El subsecretario de Promoción del Comercio e Inversiones de la Cancillería, Pablo Sívori, sostuvo hoy que la Argentina no tiene que ser solamente un país exportador de alimentos sino que también está en condiciones de hacerlo con la tecnología necesaria para que otros países demandantes puedan producirlos, en el marco de un "beneficio mutuo".

"No es una posición altruista, es un beneficio claro el de transformarnos en exportadores de tecnología" a otros países, tanto para que estén en condiciones de producirlos como también sus habitantes en la capacidad económica de consumirlos e importarlos, señaló.

Al disertar en el seminario "Agroalimentos: Nuevo Escenario Mundial, Oportunidades y Desafíos para Países Productores", organizado por el capítulo argentino de la Cámara Internacional de Comercio (ICC, por sus siglas en inglés), Sívori instó a la "responsabilidad de los países productores", entre los que se encuentra la Argentina.

"El desafío es mucho más complejo de y largo plazo", advirtió, al tiempo que remarcó que, para el 2050, se prevé una población mundial de 9.500 millones de personas, en un contexto en el que "el cambio climático ya no se discute".

En ese sentido, indicó que debe tenderse a que "se produzcan más alimentos, pero de manera sustentable y eficiente, para que los precios sean inferiores y puedan acceder a ellos una población que hoy no puede".

Al respecto, señaló que la producción de alimentos creció en las últimas décadas en forma exponencial, pero que, a pesar de ello, continúan las hambrunas o con dificultades de acceso a la comida en varios puntos del planeta.

"A ese escenario de base, se le suma la coyuntura reinante, con la pandemia y el gran conflicto en logística y transporte generado por tres navieras que concentran el 70% del mercado", señaló, a lo que agregó "la situación bélica, que pone fuera de la oferta mundial a dos de los países que eran grandes proveedores de alimentos", en alusión a Rusia y Ucrania.

Sívori destacó que en la Argentina "en la última década la superficie sembrada se incrementó entre 5 y 6 millones de hectáreas, pero la producción se expandió más en términos relativos, por incrementos de la productividad".

Para el subsecretario, eso obedeció a "la incorporación de ciencia y tecnología, especialmente a partir de una alianza público-privada", de la que puso como "claro ejemplo" el trigo HB4.

Sin embargo, también señaló que la producción argentina no podrá alcanzar para abastecer a todo el mundo "aunque le pongamos cuatro pisos a la Pampa Húmeda", razón por la que consideró fundamental no solo proveer alimentos sino además "asumir la responsabilidad de proveer tecnología para que otros países los produzcan".
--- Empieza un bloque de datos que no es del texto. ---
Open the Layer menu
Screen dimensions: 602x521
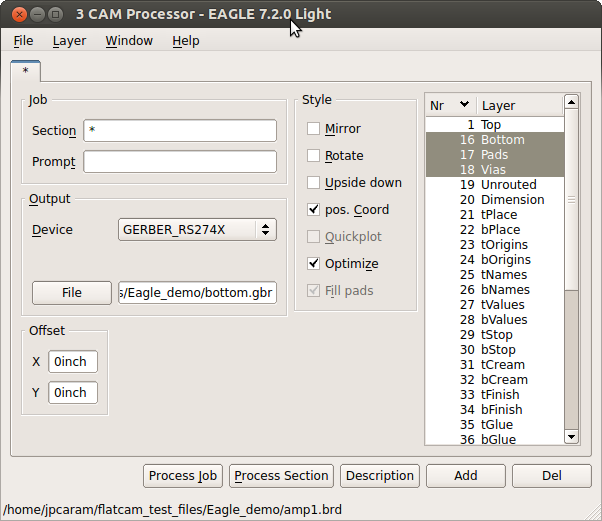click(x=69, y=41)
"La Argentina tiene todas las capacidades y conocimientos para que el mundo produzca más", aseguró.

Al respecto, puso como ejemplo el potencial de África Subsahariana, un área en la que "difícilmente alguien vaya a sembrar algo, porque no hay registros de lluvias ni mapas de suelos", dos recursos que la Argentina podría aportar como "proveedora de conocimiento".